··· Data for this exercise

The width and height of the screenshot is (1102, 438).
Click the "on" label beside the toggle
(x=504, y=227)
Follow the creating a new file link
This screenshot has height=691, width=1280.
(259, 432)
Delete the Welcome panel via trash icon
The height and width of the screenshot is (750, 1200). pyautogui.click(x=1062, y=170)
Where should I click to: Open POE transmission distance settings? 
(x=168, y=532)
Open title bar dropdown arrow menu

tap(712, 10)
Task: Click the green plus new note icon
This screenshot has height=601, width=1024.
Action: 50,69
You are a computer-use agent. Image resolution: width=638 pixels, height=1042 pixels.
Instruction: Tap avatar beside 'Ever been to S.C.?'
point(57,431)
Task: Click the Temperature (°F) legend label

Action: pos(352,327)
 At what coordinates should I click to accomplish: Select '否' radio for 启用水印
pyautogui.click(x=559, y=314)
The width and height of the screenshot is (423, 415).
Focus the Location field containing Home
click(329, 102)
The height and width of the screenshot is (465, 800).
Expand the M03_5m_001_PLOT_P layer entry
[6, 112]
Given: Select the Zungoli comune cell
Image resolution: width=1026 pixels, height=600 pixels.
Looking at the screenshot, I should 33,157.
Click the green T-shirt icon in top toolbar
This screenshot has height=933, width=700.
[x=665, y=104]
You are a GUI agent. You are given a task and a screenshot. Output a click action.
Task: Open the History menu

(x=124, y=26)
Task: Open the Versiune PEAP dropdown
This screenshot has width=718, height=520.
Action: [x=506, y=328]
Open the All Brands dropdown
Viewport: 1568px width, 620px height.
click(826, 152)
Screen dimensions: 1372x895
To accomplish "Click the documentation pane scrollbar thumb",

······

→ **Task brief**: Your answer should be the full set of records, printed exactly.

→ **Answer for this exercise**:
The width and height of the screenshot is (1102, 438).
Click the "on" label beside the toggle
(x=504, y=227)
Follow the creating a new file link
This screenshot has height=691, width=1280.
(259, 432)
Delete the Welcome panel via trash icon
The height and width of the screenshot is (750, 1200). pyautogui.click(x=1062, y=170)
Where should I click to: Open POE transmission distance settings? 
(x=168, y=532)
Open title bar dropdown arrow menu

tap(712, 10)
Task: Click the green plus new note icon
This screenshot has height=601, width=1024.
Action: 50,69
You are a computer-use agent. Image resolution: width=638 pixels, height=1042 pixels.
Instruction: Tap avatar beside 'Ever been to S.C.?'
point(57,431)
Task: Click the Temperature (°F) legend label

Action: pos(352,327)
 At what coordinates should I click to accomplish: Select '否' radio for 启用水印
pyautogui.click(x=559, y=314)
The width and height of the screenshot is (423, 415).
Focus the Location field containing Home
click(329, 102)
The height and width of the screenshot is (465, 800).
Expand the M03_5m_001_PLOT_P layer entry
[6, 112]
Given: Select the Zungoli comune cell
Image resolution: width=1026 pixels, height=600 pixels.
Looking at the screenshot, I should 33,157.
Click the green T-shirt icon in top toolbar
This screenshot has height=933, width=700.
[x=665, y=104]
You are a GUI agent. You are given a task and a screenshot. Output a click action.
Task: Open the History menu

(x=124, y=26)
Task: Open the Versiune PEAP dropdown
This screenshot has width=718, height=520.
Action: [x=506, y=328]
Open the All Brands dropdown
Viewport: 1568px width, 620px height.
click(826, 152)
Screen dimensions: 1372x895
To accomplish "Click the documentation pane scrollbar thumb",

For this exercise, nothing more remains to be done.